═════ RECORDS SHOWN
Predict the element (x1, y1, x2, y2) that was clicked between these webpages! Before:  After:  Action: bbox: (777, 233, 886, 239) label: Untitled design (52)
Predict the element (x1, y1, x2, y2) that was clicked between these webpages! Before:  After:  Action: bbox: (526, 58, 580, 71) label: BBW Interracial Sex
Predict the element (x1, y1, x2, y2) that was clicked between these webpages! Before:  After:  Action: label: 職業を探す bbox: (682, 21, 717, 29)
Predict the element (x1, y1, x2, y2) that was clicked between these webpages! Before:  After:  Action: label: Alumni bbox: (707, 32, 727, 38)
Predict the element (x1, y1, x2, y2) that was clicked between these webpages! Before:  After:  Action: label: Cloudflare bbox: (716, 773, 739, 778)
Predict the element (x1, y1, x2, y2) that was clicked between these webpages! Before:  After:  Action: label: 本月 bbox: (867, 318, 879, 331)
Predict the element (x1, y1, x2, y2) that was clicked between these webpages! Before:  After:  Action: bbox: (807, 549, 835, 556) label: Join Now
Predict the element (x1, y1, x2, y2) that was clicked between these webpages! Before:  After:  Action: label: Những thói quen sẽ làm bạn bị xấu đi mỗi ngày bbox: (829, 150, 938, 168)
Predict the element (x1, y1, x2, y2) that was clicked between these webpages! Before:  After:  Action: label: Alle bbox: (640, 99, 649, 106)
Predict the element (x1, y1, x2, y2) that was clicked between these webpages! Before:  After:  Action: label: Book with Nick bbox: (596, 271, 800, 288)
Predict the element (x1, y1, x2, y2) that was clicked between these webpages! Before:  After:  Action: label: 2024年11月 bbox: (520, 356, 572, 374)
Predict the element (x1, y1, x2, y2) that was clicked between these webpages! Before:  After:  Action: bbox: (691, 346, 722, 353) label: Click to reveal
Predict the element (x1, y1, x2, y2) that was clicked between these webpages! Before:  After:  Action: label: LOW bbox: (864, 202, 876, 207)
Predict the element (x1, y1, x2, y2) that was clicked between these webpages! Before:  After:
══════════
* WHAT IS REQUIRED: Write out every one of the rows above again, keeping each character the same.

* RESPONSE TO THE EXERCISE:
Predict the element (x1, y1, x2, y2) that was clicked between these webpages! Before:  After:  Action: bbox: (777, 233, 886, 239) label: Untitled design (52)
Predict the element (x1, y1, x2, y2) that was clicked between these webpages! Before:  After:  Action: bbox: (526, 58, 580, 71) label: BBW Interracial Sex
Predict the element (x1, y1, x2, y2) that was clicked between these webpages! Before:  After:  Action: label: 職業を探す bbox: (682, 21, 717, 29)
Predict the element (x1, y1, x2, y2) that was clicked between these webpages! Before:  After:  Action: label: Alumni bbox: (707, 32, 727, 38)
Predict the element (x1, y1, x2, y2) that was clicked between these webpages! Before:  After:  Action: label: Cloudflare bbox: (716, 773, 739, 778)
Predict the element (x1, y1, x2, y2) that was clicked between these webpages! Before:  After:  Action: label: 本月 bbox: (867, 318, 879, 331)
Predict the element (x1, y1, x2, y2) that was clicked between these webpages! Before:  After:  Action: bbox: (807, 549, 835, 556) label: Join Now
Predict the element (x1, y1, x2, y2) that was clicked between these webpages! Before:  After:  Action: label: Những thói quen sẽ làm bạn bị xấu đi mỗi ngày bbox: (829, 150, 938, 168)
Predict the element (x1, y1, x2, y2) that was clicked between these webpages! Before:  After:  Action: label: Alle bbox: (640, 99, 649, 106)
Predict the element (x1, y1, x2, y2) that was clicked between these webpages! Before:  After:  Action: label: Book with Nick bbox: (596, 271, 800, 288)
Predict the element (x1, y1, x2, y2) that was clicked between these webpages! Before:  After:  Action: label: 2024年11月 bbox: (520, 356, 572, 374)
Predict the element (x1, y1, x2, y2) that was clicked between these webpages! Before:  After:  Action: bbox: (691, 346, 722, 353) label: Click to reveal
Predict the element (x1, y1, x2, y2) that was clicked between these webpages! Before:  After:  Action: label: LOW bbox: (864, 202, 876, 207)
Predict the element (x1, y1, x2, y2) that was clicked between these webpages! Before:  After:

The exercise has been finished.